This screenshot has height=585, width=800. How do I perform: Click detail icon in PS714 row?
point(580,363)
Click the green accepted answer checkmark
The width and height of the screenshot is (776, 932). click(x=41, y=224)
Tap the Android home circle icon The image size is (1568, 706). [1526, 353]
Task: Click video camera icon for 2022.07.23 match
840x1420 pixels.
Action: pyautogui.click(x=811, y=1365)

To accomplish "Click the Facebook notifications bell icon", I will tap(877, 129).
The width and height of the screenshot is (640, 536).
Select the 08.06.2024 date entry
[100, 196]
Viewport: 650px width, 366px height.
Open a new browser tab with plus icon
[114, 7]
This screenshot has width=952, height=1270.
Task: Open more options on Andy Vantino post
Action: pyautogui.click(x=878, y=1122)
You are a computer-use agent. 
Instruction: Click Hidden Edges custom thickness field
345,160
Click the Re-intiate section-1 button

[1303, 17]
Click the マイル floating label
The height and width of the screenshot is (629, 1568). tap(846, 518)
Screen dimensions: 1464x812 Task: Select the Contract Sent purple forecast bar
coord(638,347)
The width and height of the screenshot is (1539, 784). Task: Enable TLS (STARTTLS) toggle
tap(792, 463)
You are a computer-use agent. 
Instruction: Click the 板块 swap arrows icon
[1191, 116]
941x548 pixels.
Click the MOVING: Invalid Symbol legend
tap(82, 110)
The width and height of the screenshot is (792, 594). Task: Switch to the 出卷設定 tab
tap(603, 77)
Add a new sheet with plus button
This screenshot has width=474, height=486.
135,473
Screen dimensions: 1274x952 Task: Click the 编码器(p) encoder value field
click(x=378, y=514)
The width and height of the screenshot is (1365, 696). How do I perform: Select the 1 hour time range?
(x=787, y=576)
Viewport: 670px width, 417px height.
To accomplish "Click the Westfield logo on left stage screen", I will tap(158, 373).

§ **WHAT YOU WILL DO**
Update all of the records above by replacing every "Instruction:" with "Goal:", and leave everything else unchanged.

§ **EXERCISE ANSWER**
This screenshot has height=585, width=800. How do I perform: Click detail icon in PS714 row?
point(580,363)
Click the green accepted answer checkmark
The width and height of the screenshot is (776, 932). click(x=41, y=224)
Tap the Android home circle icon The image size is (1568, 706). [1526, 353]
Task: Click video camera icon for 2022.07.23 match
840x1420 pixels.
Action: pyautogui.click(x=811, y=1365)

To accomplish "Click the Facebook notifications bell icon", I will tap(877, 129).
The width and height of the screenshot is (640, 536).
Select the 08.06.2024 date entry
[100, 196]
Viewport: 650px width, 366px height.
Open a new browser tab with plus icon
[114, 7]
This screenshot has width=952, height=1270.
Task: Open more options on Andy Vantino post
Action: pyautogui.click(x=878, y=1122)
You are a computer-use agent. 
Goal: Click Hidden Edges custom thickness field
345,160
Click the Re-intiate section-1 button

[1303, 17]
Click the マイル floating label
The height and width of the screenshot is (629, 1568). tap(846, 518)
Screen dimensions: 1464x812 Task: Select the Contract Sent purple forecast bar
coord(638,347)
The width and height of the screenshot is (1539, 784). Task: Enable TLS (STARTTLS) toggle
tap(792, 463)
You are a computer-use agent. 
Goal: Click the 板块 swap arrows icon
[1191, 116]
941x548 pixels.
Click the MOVING: Invalid Symbol legend
tap(82, 110)
The width and height of the screenshot is (792, 594). Task: Switch to the 出卷設定 tab
tap(603, 77)
Add a new sheet with plus button
This screenshot has width=474, height=486.
135,473
Screen dimensions: 1274x952 Task: Click the 编码器(p) encoder value field
click(x=378, y=514)
The width and height of the screenshot is (1365, 696). How do I perform: Select the 1 hour time range?
(x=787, y=576)
Viewport: 670px width, 417px height.
To accomplish "Click the Westfield logo on left stage screen", I will tap(158, 373).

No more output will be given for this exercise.